I like the stance on that one with a small adjustment to level the frame. I'm guessing there is vertical flex like most stretched bikes for a cushy ride which is nice since standing to ride a stretch is normally not a "thing". Don't like cantilever frames? Try something else more to your liking.    Straight bar, camelback, roadster frames do it for you? Get a cheap frame and give it a go! Maybe sketch out different frame styles to find what appeals to your eye or what works best for the added metal work you want to add. Sure wish I would finally learn to weld.......

Good luck!


----------



## 1motime (Oct 21, 2020)

They both have the right look.  The first one is going to require a reach that the human body might not be capable of!  The second is doable and would be outrageous with the right colors and parts!


----------



## Superman1984 (Oct 21, 2020)

Mr. Monkeyarms said:


> I like the stance on that one with a small adjustment to level the frame. I'm guessing there is vertical flex like most stretched bikes for a cushy ride which is nice since standing to ride a stretch is normally not a "thing". Don't like cantilever frames? Try something else more to your liking.    Straight bar, camelback, roadster frames do it for you? Get a cheap frame and give it a go! Maybe sketch out different frame styles to find what appeals to your eye or what works best for the added metal work you want to add. Sure wish I would finally learn to weld.......
> 
> Good luck!



I meant they just seem so plain jane. There are Niiice Looking & Well Done bikes that are cantilevers don't get me wrong but I wouldn't want 1 not dressed to impress me.
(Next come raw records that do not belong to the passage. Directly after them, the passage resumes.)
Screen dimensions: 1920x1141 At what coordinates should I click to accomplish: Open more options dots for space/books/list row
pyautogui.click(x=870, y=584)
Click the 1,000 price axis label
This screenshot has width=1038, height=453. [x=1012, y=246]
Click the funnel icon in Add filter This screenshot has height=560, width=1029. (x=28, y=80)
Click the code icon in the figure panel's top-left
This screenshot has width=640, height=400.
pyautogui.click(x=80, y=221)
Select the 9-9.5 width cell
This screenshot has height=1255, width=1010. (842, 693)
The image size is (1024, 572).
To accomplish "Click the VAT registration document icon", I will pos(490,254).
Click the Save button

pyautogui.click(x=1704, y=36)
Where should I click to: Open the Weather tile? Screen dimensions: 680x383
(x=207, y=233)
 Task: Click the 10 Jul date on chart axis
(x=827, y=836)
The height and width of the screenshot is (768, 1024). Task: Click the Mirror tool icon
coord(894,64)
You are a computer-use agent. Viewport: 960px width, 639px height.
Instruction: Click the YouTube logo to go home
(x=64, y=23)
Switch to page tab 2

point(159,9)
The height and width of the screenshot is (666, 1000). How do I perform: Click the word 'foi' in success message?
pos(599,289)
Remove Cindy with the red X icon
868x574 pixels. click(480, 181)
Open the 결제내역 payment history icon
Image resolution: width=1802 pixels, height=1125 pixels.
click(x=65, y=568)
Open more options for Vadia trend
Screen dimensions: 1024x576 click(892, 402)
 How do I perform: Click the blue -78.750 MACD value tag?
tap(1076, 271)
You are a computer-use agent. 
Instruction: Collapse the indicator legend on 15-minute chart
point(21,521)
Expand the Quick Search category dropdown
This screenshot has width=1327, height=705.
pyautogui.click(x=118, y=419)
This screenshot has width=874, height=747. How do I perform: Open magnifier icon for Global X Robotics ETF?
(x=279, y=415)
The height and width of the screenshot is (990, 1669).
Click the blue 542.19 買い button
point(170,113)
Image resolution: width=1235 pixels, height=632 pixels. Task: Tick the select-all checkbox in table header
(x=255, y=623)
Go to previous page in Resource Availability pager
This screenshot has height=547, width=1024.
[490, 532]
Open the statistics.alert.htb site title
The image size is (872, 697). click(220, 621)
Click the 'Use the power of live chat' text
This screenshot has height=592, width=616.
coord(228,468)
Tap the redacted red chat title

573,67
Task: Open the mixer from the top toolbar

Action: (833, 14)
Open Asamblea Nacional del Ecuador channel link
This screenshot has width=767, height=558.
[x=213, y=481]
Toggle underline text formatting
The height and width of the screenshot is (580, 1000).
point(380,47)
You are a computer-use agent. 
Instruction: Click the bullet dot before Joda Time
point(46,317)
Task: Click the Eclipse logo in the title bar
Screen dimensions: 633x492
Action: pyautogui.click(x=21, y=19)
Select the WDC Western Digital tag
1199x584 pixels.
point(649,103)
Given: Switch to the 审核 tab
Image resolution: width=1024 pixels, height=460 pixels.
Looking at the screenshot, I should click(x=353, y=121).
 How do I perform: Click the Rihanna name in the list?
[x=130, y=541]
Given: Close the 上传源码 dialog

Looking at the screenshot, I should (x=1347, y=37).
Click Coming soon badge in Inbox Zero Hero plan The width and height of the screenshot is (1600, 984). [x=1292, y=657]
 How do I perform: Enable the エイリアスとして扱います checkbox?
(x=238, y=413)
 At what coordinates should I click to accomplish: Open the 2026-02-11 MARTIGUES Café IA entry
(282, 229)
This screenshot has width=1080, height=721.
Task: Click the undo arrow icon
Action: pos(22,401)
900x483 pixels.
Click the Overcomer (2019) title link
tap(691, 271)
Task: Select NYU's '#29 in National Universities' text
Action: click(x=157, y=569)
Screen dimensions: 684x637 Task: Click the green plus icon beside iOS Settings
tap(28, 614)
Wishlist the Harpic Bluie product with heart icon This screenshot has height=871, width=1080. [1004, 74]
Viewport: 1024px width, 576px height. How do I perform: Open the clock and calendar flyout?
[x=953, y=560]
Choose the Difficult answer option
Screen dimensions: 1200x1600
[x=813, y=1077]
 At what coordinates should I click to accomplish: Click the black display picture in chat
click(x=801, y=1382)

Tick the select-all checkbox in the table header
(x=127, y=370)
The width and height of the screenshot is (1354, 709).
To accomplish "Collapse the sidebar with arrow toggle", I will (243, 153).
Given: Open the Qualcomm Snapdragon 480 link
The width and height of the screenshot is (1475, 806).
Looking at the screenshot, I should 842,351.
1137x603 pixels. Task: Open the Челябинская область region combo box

I learned to weld a little bit from my dad with an OLD Lincoln Dial Arc stick welder. I am no professional but I don't bubble gum as bad as some I have seen  I trust myself enough to weld car frames & think it may be seen by somebody hahaha. Never too old to learn & it can come in handy with what you can build or repair.

PS I have some of those frames -camel back & roadster?


----------



## Mr. Monkeyarms (Oct 22, 2020)

Very cool @Superman1984 ! It would be cool to see what you do with this idea!


----------